-- begin TEXT BLOCK --

Question

Solve it.


Irrevelent answers will be deleted. ​

Answer 1

$\large\underline{\sf{Solution-}}$

Given matrix is

$\rm :\longmapsto\:A = \bigg[ \begin{matrix}2&1 \\ 1&1 \end{matrix} \bigg]$

Using Elementary Row Transformation Method, we have

$\rm :\longmapsto\:A = IA$

$\rm :\longmapsto\:\bigg[ \begin{matrix}2&1 \\ 1&1 \end{matrix} \bigg] = \bigg[ \begin{matrix}1&0 \\ 0&1 \end{matrix} \bigg]A$

$\red{\rm :\longmapsto\:OP \: R_1 \: \leftrightarrow \: R_2}$

$\rm :\longmapsto\:\bigg[ \begin{matrix}1&1 \\ 2&1 \end{matrix} \bigg] = \bigg[ \begin{matrix}0&1 \\ 1&0 \end{matrix} \bigg]A$

$\red{\rm :\longmapsto\:OP \: R_2 \: \rightarrow \: R_2 - 2R_1}$

$\rm :\longmapsto\:\bigg[ \begin{matrix}1&1 \\ 0& - 1 \end{matrix} \bigg] = \bigg[ \begin{matrix}0&1 \\ 1& - 2 \end{matrix} \bigg]A$

$\red{\rm :\longmapsto\:OP \: R_2 \: \rightarrow \: - \: R_2}$

$\rm :\longmapsto\:\bigg[ \begin{matrix}1&1 \\ 0&1 \end{matrix} \bigg] = \bigg[ \begin{matrix}0&1 \\ - 1& 2 \end{matrix} \bigg]A$

$\red{\rm :\longmapsto\:OP \: R_1 \: \rightarrow \:R_1 \: - \: R_2}$

$\rm :\longmapsto\:\bigg[ \begin{matrix}1&0 \\ 0&1 \end{matrix} \bigg] = \bigg[ \begin{matrix}1& - 1 \\ - 1& 2 \end{matrix} \bigg]A$

Since, we know

$\red{\boxed{\tt{ {A \: A}^{ - 1} \: = I \: }}}$

$\bf\implies \: {A}^{ - 1} = \bigg[ \begin{matrix}1& - 1 \\ - 1&2 \end{matrix} \bigg]$

▬▬▬▬▬▬▬▬▬▬▬▬▬▬▬▬▬▬▬▬▬▬▬▬

Learn More :-

If A and R are square matrix of order n, then

$\boxed{\tt{ {(AR)}^{ - 1} = {R}^{ - 1} {A}^{ - 1} \: }}$

$\boxed{\tt{ | {A}^{ - 1} | = \frac{1}{ |A| } \: }}$

$\boxed{\tt{ |A'| = |A| \: }}$

$\boxed{\tt{ |kA| = {k}^{n} |A| \: }}$

$\boxed{\tt{ |adj \: A| = { |A| }^{n - 1} \: }}$

-- end TEXT BLOCK --

**PROMPT A**:
Please say whether each statement agrees with the matrix thread, answering yes or no and quoting the deciding words: (i) the solution uses a column transformation method; (ii) the facts under "Learn More :-" concern square matrices of order n; (iii) the question asks the reader to solve it.
**PROMPT B**:
According to the matrix thread, what will happen to irrelevant answers?

-- begin DATA LINES --

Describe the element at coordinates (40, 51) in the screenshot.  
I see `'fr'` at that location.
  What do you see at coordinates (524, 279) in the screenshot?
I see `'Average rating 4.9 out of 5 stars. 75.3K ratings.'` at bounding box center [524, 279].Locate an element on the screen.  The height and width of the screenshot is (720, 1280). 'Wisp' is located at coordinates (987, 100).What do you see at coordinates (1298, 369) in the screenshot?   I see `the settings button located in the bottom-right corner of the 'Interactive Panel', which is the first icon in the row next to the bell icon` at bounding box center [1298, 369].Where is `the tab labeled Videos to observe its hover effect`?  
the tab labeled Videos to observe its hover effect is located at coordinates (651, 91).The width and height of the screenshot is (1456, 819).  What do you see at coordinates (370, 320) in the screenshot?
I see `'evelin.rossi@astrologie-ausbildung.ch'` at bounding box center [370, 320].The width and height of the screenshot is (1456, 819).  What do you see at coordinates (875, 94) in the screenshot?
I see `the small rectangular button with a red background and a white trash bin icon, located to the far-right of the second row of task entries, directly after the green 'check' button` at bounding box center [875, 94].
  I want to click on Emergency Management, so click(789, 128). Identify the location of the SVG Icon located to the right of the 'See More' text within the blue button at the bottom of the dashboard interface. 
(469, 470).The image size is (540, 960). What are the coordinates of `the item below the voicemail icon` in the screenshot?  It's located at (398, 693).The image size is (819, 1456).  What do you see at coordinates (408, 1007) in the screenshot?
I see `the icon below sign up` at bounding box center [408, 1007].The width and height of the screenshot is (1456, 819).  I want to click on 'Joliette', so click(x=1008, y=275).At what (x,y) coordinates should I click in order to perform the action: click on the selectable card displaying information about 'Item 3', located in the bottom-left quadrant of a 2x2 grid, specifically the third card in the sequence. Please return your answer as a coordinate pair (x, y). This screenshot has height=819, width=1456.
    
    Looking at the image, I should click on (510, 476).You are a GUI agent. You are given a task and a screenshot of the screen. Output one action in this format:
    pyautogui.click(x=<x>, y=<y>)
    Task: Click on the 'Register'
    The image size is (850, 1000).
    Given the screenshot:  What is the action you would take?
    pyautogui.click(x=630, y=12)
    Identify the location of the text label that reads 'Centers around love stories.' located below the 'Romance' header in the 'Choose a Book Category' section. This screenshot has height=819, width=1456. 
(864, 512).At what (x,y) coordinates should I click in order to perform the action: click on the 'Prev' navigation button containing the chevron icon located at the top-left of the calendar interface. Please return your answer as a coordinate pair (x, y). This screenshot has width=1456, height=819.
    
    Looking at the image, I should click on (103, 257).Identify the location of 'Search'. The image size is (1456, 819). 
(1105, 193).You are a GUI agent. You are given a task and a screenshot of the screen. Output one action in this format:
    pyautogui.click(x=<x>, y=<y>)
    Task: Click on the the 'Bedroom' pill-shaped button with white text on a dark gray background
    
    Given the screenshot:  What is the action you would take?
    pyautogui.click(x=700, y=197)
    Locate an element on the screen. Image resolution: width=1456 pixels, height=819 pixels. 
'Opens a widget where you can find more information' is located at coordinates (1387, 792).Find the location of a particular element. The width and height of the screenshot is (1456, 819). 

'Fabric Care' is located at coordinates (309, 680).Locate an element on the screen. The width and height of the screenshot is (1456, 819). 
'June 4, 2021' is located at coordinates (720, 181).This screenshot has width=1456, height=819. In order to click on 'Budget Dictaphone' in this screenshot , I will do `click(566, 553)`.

-- end DATA LINES --

**COMPLETE RESPONSE A**:
(i) No: "Using Elementary Row Transformation Method, we have"
(ii) Yes: "If A and R are square matrix of order n, then"
(iii) Yes: "Solve it."

**COMPLETE RESPONSE B**:
They will be deleted.